Role of Transcription Factor Nrf2 in Pyroptosis in Spinal Cord Injury by Regulating GSDMD.

Spinal cord injury (SCI) is a prevalent disease that debilitates millions of people. Nuclear factor E2-related factor 2 (Nrf2) is an important regulator of SCI. The current study sought to elaborate on the effects of Nrf2 on gasdermin D (GSDMD)-mediated microglia pyroptosis to repair SCI. The SCI rat model was established via the percussion of the T10 spinal cord and in vitro SCI model was established on BV-2 cells via lipopolysaccharide (LPS)/adenosine triphosphate (ATP) treatment. Nrf2 expression in SCI rats and BV-2 cells was overexpressed via pcDNA3.1-Nrf2 injection. Functional assays were carried out to evaluate SCI rat pathological injury, BV-2 cell viability, the release of lactate dehydrogenase (LDH), and pyroptotic factors. The binding relations of Nrf2 and microRNA (miR)-146a and miR-146a and GSDMD were verified. BV-2 pyroptosis was analyzed after the combined experiment of miR-146a-inhibitor and pcDNA3.1-GSDMD. Our experiments revealed that Nrf2 was downregulated in SCI, and Nrf2 overexpression relieved SCI pathological injury, promoted BV-2 cell viability, inhibited the release of LDH, and repressed pyroptosis. Mechanically, Nrf2 bound to the miR-146a promoter and promoted miR-146a expression, and miR-146a targeted GSDMD transcription.

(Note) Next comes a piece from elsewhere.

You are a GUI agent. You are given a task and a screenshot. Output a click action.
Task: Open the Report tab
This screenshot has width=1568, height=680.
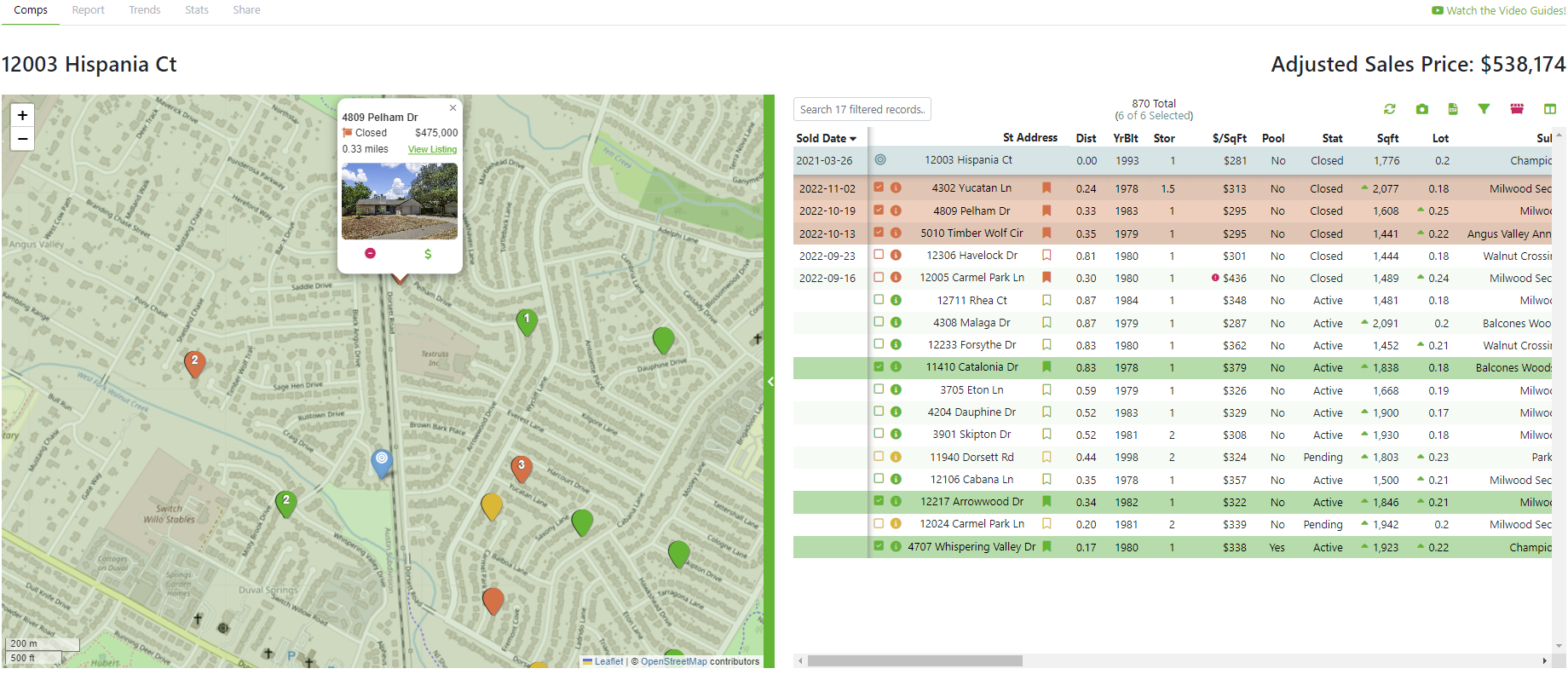(88, 10)
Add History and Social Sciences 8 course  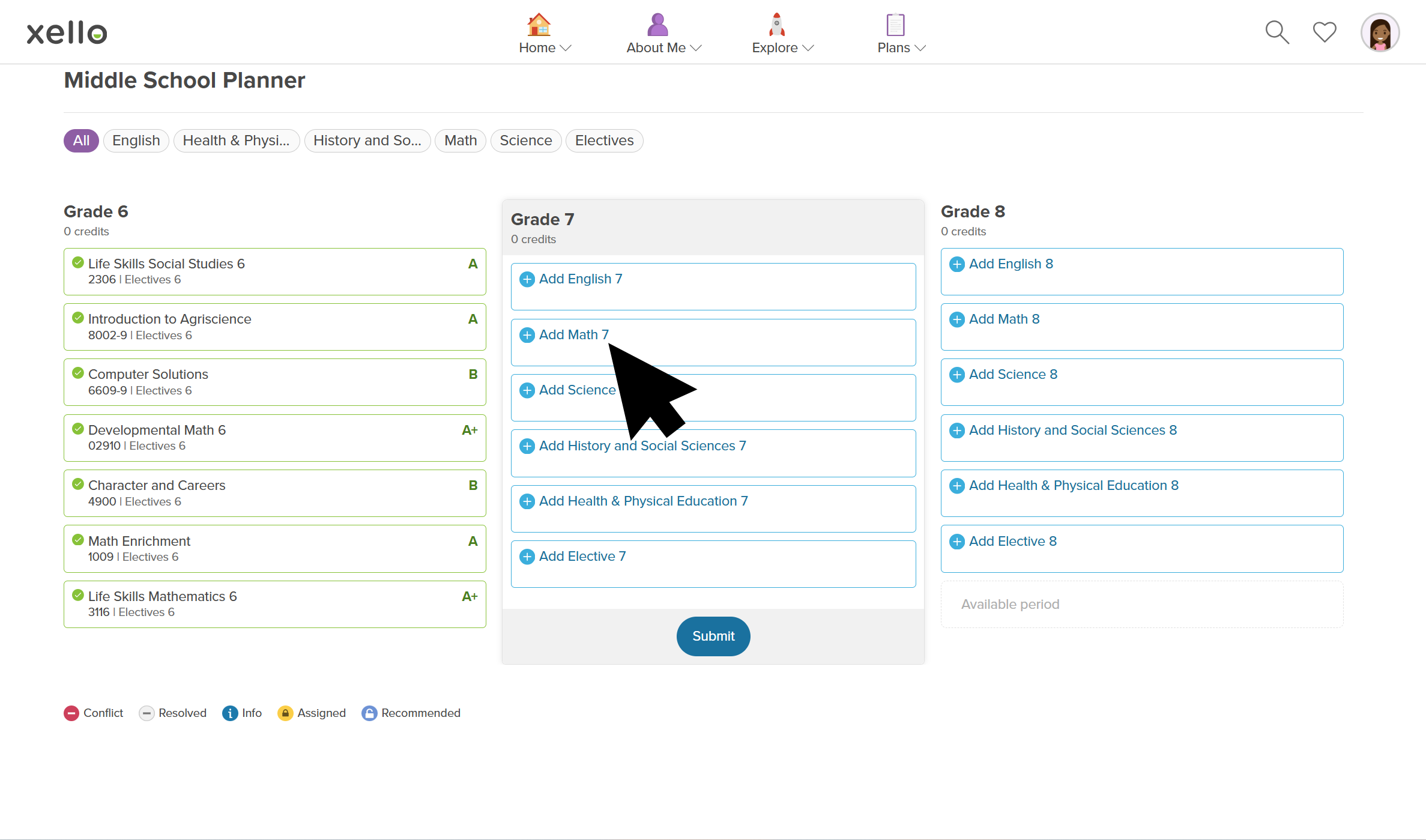[1142, 438]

Rescue experiments revealed that miR-146a knockdown or GSDMD overexpression annulled the inhibitory function of Nrf2 overexpression in LPS/ATP-induced microglia pyroptosis. Overall, our findings initially highlighted that Nrf2 inhibited GSDMD-mediated microglia pyroptosis and accelerated SCI repair by repressing miR-146a.